The main focus of SPAN is utilizing the larger wave vector of SPs compared with the light at the same frequency. It is known that SPs will split into two modes, the high-frequency coupled SPs (HFSPs) and the low-frequency coupled SPs (LFSPs), in the thin metal layer structure [20]. It should be pointed out that the LFSPs has larger wave-vector than the one of SPs on the semi-infinite metal surface, which indicates that it is a better candidate for the nanolithography. A novel resonant structure named metal-based grating waveguide structure (GWS) has been used to couple the incident light for the high-frequency coupled mode [22], which is also effective for the low-frequency one.
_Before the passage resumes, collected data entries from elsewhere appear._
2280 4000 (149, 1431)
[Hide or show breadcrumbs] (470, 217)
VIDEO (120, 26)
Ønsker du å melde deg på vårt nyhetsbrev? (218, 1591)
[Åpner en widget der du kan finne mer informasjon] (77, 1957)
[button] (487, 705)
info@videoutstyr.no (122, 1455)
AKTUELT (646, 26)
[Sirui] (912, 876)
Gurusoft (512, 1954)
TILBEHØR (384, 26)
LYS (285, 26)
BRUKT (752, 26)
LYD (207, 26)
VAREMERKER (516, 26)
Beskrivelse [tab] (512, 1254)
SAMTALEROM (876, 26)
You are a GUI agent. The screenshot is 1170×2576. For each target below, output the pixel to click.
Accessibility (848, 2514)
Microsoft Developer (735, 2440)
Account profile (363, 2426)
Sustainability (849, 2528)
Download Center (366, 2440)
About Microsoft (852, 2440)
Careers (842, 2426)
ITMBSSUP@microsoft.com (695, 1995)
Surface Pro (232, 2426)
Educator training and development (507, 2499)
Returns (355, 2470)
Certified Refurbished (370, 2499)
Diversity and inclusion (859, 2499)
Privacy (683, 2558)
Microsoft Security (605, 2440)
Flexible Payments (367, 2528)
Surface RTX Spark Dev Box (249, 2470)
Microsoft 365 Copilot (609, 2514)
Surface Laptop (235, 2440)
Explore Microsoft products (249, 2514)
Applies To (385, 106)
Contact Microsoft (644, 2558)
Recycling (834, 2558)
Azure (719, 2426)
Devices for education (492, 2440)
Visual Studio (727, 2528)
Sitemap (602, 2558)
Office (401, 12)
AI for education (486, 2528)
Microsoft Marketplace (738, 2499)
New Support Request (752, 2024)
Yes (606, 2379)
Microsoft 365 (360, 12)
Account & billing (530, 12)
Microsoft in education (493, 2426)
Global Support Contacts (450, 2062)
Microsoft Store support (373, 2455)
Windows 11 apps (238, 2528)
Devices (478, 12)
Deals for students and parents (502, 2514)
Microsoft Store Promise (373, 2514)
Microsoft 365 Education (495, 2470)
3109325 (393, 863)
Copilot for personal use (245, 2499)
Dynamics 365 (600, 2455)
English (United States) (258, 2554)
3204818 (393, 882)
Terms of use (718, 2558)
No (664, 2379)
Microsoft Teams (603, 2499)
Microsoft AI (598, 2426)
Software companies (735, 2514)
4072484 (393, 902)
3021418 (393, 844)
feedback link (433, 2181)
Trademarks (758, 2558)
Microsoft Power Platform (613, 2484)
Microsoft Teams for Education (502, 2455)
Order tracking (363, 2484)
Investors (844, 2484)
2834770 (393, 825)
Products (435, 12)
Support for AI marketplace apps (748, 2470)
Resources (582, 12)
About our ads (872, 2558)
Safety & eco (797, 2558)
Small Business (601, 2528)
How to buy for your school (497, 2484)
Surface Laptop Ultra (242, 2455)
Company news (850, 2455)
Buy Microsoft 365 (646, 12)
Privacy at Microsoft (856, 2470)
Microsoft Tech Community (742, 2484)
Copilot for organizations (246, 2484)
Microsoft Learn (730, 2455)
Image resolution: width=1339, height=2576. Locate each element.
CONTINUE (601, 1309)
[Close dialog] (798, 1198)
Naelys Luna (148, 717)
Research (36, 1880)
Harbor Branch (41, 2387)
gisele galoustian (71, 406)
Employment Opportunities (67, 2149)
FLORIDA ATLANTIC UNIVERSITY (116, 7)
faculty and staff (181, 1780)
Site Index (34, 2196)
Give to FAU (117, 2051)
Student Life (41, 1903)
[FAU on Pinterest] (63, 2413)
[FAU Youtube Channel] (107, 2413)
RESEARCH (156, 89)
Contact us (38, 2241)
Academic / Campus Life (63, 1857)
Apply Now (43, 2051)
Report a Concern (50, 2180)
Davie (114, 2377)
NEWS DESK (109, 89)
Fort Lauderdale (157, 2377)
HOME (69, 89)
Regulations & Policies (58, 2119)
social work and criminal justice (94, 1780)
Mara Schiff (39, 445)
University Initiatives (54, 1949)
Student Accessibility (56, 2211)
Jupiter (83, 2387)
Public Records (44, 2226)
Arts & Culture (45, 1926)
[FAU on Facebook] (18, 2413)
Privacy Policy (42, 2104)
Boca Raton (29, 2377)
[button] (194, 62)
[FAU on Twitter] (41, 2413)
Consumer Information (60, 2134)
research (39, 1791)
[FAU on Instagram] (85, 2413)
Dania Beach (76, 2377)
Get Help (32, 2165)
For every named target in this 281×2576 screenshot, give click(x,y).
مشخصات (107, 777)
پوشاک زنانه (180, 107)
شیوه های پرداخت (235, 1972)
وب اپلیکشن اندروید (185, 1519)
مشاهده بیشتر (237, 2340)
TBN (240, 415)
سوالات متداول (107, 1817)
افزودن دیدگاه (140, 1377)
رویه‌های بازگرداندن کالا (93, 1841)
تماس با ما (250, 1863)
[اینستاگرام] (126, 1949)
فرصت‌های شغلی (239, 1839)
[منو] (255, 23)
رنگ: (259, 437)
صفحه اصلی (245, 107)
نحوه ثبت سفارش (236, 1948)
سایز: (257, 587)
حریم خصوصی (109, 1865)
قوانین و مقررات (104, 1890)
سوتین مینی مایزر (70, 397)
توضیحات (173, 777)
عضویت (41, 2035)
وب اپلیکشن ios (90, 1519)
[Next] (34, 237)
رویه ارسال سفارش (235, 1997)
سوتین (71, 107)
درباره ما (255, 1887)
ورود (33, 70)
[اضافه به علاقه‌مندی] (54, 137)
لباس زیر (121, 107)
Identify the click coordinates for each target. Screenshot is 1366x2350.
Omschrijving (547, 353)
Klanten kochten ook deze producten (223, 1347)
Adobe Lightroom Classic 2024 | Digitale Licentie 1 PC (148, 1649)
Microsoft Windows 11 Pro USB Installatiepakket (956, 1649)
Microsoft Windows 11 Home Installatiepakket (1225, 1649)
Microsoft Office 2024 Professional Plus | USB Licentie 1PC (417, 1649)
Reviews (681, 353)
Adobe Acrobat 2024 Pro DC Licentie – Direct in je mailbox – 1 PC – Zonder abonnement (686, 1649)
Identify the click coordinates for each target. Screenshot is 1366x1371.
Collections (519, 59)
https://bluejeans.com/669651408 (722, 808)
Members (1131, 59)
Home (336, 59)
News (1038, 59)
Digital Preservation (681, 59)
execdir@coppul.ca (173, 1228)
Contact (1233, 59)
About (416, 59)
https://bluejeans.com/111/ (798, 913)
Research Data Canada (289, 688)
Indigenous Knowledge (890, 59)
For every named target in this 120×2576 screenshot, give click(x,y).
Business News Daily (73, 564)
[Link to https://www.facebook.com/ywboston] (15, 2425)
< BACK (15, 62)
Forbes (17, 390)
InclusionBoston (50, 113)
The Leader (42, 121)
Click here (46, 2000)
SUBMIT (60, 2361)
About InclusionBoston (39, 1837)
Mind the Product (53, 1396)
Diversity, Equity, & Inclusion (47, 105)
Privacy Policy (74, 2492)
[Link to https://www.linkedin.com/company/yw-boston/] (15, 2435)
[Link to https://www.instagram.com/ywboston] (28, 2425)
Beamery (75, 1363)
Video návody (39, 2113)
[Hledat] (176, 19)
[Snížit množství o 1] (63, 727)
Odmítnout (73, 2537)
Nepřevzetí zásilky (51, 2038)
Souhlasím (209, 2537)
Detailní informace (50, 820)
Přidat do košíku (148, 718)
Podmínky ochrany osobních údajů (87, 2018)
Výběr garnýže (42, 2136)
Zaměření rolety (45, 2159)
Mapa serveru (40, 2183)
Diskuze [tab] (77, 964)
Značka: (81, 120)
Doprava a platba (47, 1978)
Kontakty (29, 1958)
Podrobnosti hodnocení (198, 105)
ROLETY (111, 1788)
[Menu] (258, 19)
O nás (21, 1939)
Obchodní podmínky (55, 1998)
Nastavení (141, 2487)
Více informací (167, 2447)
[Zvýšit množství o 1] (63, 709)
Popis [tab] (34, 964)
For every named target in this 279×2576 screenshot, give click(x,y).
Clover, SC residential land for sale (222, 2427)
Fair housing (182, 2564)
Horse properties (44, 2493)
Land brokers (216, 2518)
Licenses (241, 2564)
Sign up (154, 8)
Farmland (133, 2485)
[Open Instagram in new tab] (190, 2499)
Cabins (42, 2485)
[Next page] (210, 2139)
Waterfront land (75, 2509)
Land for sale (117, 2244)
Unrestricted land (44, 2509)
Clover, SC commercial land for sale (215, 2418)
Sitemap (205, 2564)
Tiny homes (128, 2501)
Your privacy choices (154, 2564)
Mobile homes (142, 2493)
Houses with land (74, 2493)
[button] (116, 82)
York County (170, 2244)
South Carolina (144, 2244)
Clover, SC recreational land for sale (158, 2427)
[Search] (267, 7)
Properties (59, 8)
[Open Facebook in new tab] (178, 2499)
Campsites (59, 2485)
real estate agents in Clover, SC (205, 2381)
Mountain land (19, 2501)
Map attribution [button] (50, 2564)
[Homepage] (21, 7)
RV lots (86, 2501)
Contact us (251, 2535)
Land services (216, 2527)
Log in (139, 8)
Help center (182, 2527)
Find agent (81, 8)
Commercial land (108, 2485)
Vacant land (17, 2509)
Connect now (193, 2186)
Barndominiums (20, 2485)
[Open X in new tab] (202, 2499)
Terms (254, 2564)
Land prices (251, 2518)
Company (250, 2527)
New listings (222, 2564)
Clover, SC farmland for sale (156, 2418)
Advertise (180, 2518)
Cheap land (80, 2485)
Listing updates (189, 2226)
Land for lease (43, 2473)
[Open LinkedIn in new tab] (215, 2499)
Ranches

From metallic waveguide theory, the coupled SPs can be solved as symmetric (high-frequency) and antisymmetric (low-frequency) modes for waves guided by a metallic film [21]. In this letter, we use the metallic waveguide theory to design the subwavelength metallic grating waveguide structure (MGWS) that will excite appropriate coupled modes to give the high-resolution, spatial-frequency doubled lithography pattern. By comparing with the conventional SPAN, two potential lithography schemes will be carried out to improve the performance of the lithography patterns.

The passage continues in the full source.